Soon after the Hamas attack, some 50 organizations and funds had set up ways to assist. During that time, David Heller, of the Jewish Federations of North America (JFNA), noted that the Hamas attack on southern Israel was his generation’s defining opportunity to rally around the Jewish state, like many Americans did following the 1967 Six Day War and the 1973 Yom Kippur War. Heller, the chair of JFNA’s emergency fund committee, reported that in less than two weeks the organization had already reached its $500 million goal.

Over $50 million was donated to the Friends of the Israel Defense Force (FIDF) by philanthropists such as Haim Saban, the late Bernie Marcus, Casey Wasserman, Paul Singer, Larry Ellison, and Jan Koum. These generous donors answered the call to help Israel’s soldiers defending the Jewish people’s land and state.

Many Diaspora Jews are now identifying as ''October 8 Jews,'' who, after years of living disconnected from Jewish life, find themself back into the community. (credit:
Many Diaspora Jews are now identifying as ''October 8 Jews,'' who, after years of living disconnected from Jewish life, find themself back into the community. (credit: (Illustration: DALL-E AI))

It wasn’t only billionaires who came to Israel’s aid during the recent seven-front war. North American Jewry alone raised about $1 billion for Israel in the first month of the war, according to a report by researchers at the University of Haifa’s Ruderman Program for American Jewish Studies, published in December 2023.

The figure is an estimation of donations raised in multiple campaigns by communal and private organizations with a Jewish affiliation, including friendship associations supporting Israeli hospitals, universities, and emergency services, according to David Barak-Gorodetsky, the report’s author.

By February 2024, the Jewish People Policy Institute had calculated that between October 7, 2023, and February 2024, Diaspora Jews donated $1.41 billion to Israeli organizations, with half of that coming from JFNA. In addition to that sum, by February, Israel Bonds had raised $1.7 billion.

Diaspora Jewry, which answered the call to help Israel and its people in its time of challenge, will always be able to raise its head high in pride for their understanding of the situation and their proper response to it. 


UNFORTUNATELY, NOT all Diaspora Jewry will be able to look back at their response to this period with pride.
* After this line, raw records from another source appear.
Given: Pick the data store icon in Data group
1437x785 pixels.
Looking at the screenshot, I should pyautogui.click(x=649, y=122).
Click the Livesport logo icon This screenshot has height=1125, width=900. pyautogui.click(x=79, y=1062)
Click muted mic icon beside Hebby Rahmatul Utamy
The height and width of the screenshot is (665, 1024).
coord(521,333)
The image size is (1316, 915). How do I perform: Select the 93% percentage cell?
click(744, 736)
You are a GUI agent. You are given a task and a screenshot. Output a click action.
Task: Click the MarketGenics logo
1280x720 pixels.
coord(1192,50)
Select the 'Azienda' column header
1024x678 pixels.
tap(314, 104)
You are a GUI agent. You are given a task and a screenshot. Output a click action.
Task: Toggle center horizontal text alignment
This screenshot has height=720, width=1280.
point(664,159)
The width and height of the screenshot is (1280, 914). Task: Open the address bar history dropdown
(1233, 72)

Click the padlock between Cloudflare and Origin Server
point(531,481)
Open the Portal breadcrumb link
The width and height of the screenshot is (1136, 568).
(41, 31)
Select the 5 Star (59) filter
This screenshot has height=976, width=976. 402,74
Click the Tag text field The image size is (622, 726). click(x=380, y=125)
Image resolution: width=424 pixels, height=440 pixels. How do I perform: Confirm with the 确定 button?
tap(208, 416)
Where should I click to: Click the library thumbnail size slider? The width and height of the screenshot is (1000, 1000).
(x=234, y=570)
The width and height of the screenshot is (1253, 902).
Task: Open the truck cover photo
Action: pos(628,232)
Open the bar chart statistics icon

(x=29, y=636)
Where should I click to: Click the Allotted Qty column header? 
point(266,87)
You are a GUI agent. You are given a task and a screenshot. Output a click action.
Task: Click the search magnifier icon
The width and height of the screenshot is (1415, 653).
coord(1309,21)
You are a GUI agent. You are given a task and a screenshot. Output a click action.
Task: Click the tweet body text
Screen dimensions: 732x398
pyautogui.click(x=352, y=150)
When the dust settles from the war and the soldiers come home, and all of the deceased hostages are returned, there will be Jews who will be ashamed at their actions and response to the war. 

A recent Washington Post survey found many American Jews disapproving of Israel’s conduct of the Gaza war, with 61% saying Israel has committed war crimes, and about four in 10 saying it is guilty of genocide. Almost half, 46%, approved of Israel’s actions during the war, while 48% opposed Israel’s actions. 

This poll came on the heels of dozens of Orthodox rabbis issuing “A Call for Moral Clarity, Responsibility, and a Jewish Orthodox Response in the Face of the Gaza Humanitarian Crisis.” Their letter reflected Hamas’s talking points of Israeli extremism, starvation tactics, and distorting basic morality.

Yechiel Leiter, Israel’s ambassador to the US, responded to the letter: “Your statement not only reflects a severe unfamiliarity with the facts, but also relies on the lies of our worst enemies.” He criticized the rabbis “for ignoring the reality that Israel is the one feeding those who are firing on our children.”

Leiter ended with a pointed rebuke: “As Israel fights for survival on seven fronts, faces international pressure, and leads historic changes in the Middle East for security and stability, this is the time to support Israel’s elected government and the people of Israel, not to conduct political criticism rooted in blatant ignorance of the facts. You should apologize.”

In spite of the unfortunate response of some Diaspora Jews to Israel during the war, the Zionist bond, forged over 150 years ago, endures. Diaspora Jewry’s outpouring, from 1967’s bonds to today’s $1.4 billion surge, celebrates our eternal kinship with Israel. This resilient solidarity, a beacon of Jewish unity, promises shared triumph, healing, and unbreakable pride for generations ahead.

The writer is a Zionist educator at institutions around the world, and the author of Zionism Today.